Do you understand your role as a fiduciary? Are you equipped to meet both current and forthcoming transparency mandates? Do you know the very real consequences for non-compliance?
The Reality of Non-Compliance
As an employer, you can, and should, be relying on your benefits advisor and plan administrator to ensure that you are in full compliance with all current and future transparency mandates. That said, at the end of the day, it is you that will be left holding the bag, facing substantial, potentially crippling financial penalties of $100 per affected member, per day for non-compliance.
To put that into perspective, a company with 300 employees could be fined well over $20 million per year. For a company with 1,000 employees, that number could be well over $70 million. Recognizing the risk these penalties pose to the financial soundness of your organization should be of critical importance.
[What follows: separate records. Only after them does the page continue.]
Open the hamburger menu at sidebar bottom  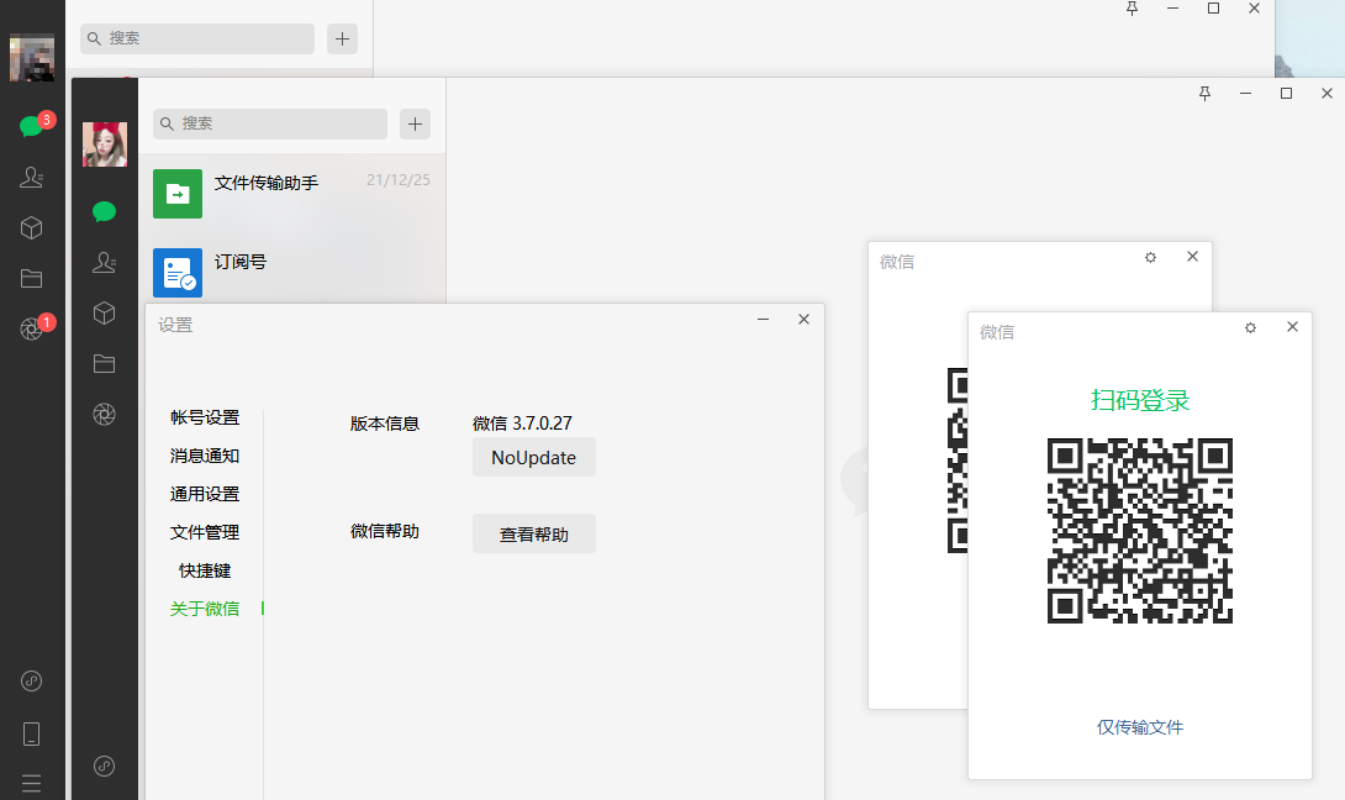(x=32, y=782)
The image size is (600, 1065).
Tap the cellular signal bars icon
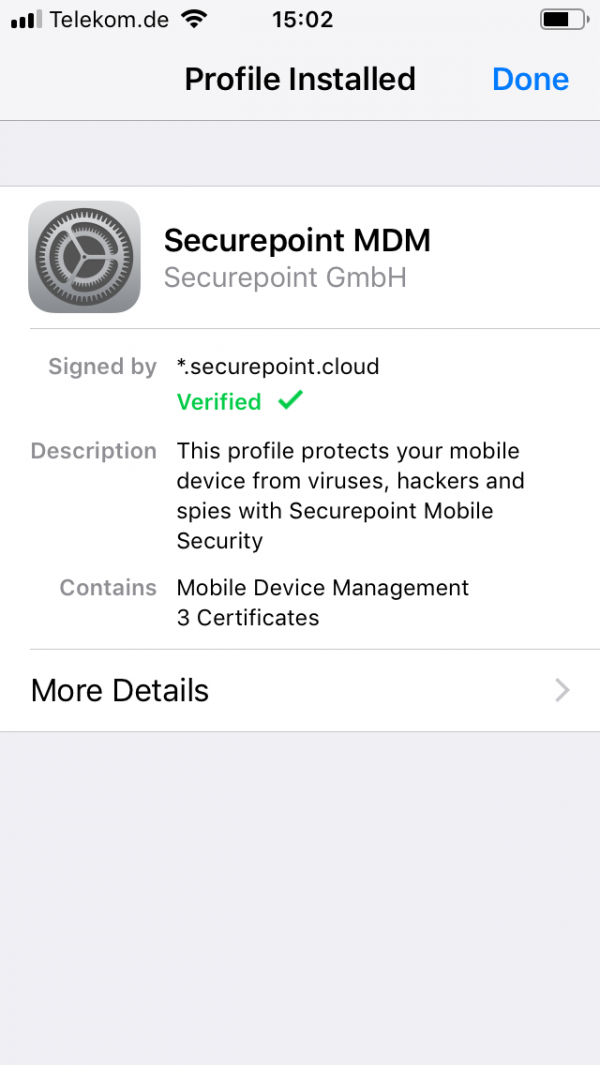pos(26,19)
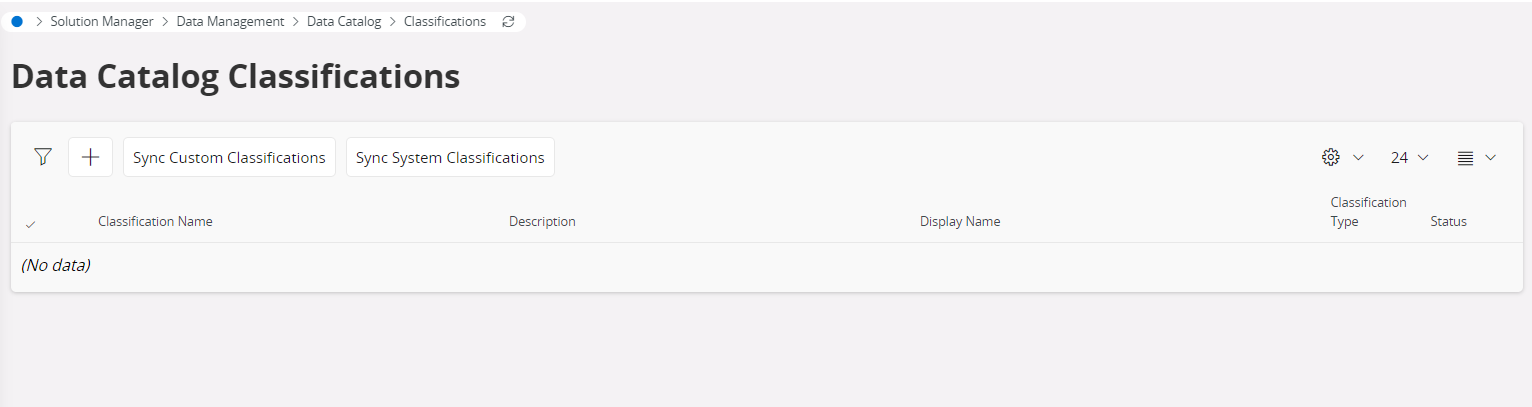Click the Data Catalog Classifications page title

236,77
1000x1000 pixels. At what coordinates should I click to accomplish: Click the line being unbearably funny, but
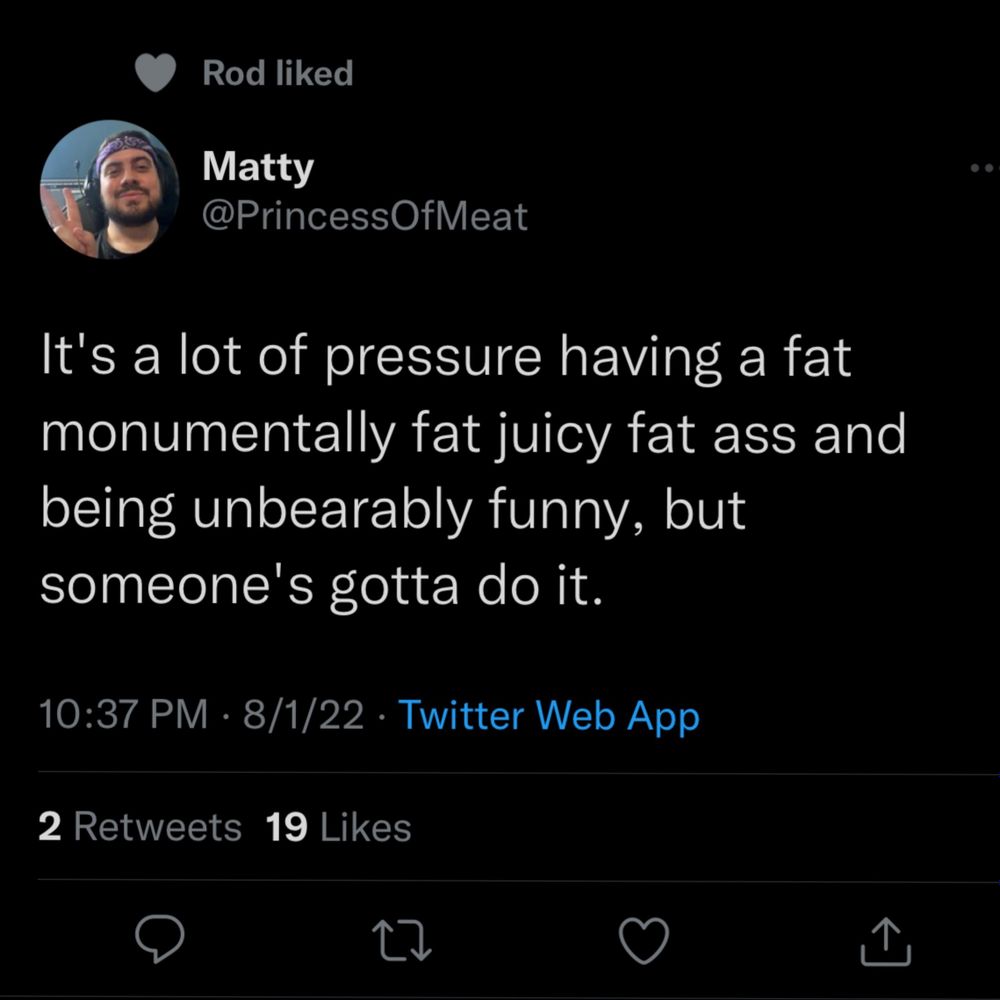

There is no provision in the Transparency in Coverage Rule that makes an exception to fines because an employer finds compliance difficult or waited too long to implement a compliance solution. The “good faith” grace period announced by the Biden Administration last summer expired on July 1, 2022, and enforcement is now very much a reality.
The fact is, compliance doesn’t have to be difficult or burdensome. Further, implementing the right technology solution can yield a tremendous return on investment by putting truly actionable information in the hands of insured individuals that engages, empowers and incentivizes employees to take an active and informed role in their own healthcare.
The Transparency in Coverage Rule and No Surprises Act didn’t just create a need for a solution that ensures full compliance to avoid financial penalties, it has manifested a new consumer-first healthcare marketplace through which you and your covered employees can significantly benefit.
Of course there are opportunistic vendors out there providing fractional solutions that are underserving the critical needs of employers seeking a full compliance solution, leaving significant compliance gaps and more work in the long run. What you need is a more comprehensive approach.
Consider this. As an employer, you’re not only facing potentially budget-breaking fines if your business fails to comply with the transparency mandates, but you could be overpaying for employee healthcare by 40% or more due to extreme price variations in the marketplace.
At TALON, for example, we solve for both dangers. We’ve built a suite of software services designed to ensure full compliance with both current and forthcoming transparency requirements, while also leveraging behavioral economics, unmatched benefits expertise, and an unrivaled technology platform to lower healthcare spend long-term and ensure employee access to high-quality care.
Look for a platform that can be seamlessly integrated with existing architectures without hassle or disruption while also eliminating the need for multiple vendors and costly administration fees by consolidating all the tools needed to future-proof your business into one scalable, all-encompassing solution. That’s the best way to turn a new requirement to your advantage.